:: Stated task ::
Please retype the material from the line with "Click the page's" to the line with "coord(84,151)", both included, reproducing each line with no changes.

====

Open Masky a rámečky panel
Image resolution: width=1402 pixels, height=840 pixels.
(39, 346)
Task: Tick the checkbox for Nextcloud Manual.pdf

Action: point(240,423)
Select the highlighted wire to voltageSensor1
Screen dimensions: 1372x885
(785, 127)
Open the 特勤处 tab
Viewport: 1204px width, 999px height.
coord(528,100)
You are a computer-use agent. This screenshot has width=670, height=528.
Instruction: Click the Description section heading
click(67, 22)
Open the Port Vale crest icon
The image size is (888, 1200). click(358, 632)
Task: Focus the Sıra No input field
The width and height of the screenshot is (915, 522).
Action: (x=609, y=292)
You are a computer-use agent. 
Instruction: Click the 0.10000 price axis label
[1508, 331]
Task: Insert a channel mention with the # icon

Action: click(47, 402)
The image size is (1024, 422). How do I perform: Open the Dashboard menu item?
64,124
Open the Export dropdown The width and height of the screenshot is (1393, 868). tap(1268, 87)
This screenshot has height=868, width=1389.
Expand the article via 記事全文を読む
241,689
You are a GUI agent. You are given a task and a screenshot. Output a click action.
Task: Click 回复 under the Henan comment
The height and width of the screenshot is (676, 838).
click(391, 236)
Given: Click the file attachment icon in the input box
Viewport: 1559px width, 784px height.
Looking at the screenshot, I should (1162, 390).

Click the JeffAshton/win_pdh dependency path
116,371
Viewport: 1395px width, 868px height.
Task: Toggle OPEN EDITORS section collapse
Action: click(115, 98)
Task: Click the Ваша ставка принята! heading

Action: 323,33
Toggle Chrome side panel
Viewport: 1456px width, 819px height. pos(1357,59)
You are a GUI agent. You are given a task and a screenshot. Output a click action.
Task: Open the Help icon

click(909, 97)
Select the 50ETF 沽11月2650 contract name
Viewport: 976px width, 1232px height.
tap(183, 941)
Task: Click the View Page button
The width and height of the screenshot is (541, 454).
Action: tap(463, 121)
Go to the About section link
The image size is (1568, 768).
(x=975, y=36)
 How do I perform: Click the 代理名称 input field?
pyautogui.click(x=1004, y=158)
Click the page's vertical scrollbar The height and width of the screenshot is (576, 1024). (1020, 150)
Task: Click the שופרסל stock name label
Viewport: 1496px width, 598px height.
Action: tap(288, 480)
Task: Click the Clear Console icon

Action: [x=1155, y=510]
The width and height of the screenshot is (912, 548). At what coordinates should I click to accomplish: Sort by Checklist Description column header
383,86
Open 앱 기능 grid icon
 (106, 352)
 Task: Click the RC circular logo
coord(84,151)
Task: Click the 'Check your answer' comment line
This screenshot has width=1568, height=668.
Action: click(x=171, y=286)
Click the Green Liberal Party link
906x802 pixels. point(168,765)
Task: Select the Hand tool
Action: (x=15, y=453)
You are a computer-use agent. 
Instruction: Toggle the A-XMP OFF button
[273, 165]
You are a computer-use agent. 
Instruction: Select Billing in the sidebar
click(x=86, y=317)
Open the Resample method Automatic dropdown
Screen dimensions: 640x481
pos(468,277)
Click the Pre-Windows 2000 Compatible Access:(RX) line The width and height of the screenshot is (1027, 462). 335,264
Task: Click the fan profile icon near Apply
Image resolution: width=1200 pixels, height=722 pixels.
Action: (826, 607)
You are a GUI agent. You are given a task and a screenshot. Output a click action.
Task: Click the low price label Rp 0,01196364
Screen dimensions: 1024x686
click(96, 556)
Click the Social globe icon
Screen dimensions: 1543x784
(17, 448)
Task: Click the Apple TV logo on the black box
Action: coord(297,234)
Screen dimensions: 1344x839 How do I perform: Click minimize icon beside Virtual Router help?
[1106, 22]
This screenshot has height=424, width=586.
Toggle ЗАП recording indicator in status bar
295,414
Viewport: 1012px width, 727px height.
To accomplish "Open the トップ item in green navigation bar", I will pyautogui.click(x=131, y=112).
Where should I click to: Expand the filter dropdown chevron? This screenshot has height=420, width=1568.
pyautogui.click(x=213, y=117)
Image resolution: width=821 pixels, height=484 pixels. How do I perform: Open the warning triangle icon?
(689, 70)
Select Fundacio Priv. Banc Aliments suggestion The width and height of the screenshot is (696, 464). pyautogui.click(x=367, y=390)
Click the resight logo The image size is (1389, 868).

====

:: Response to this exercise ::
Click the page's vertical scrollbar The height and width of the screenshot is (576, 1024). (1020, 150)
Task: Click the שופרסל stock name label
Viewport: 1496px width, 598px height.
Action: tap(288, 480)
Task: Click the Clear Console icon

Action: [x=1155, y=510]
The width and height of the screenshot is (912, 548). At what coordinates should I click to accomplish: Sort by Checklist Description column header
383,86
Open 앱 기능 grid icon
 (106, 352)
 Task: Click the RC circular logo
coord(84,151)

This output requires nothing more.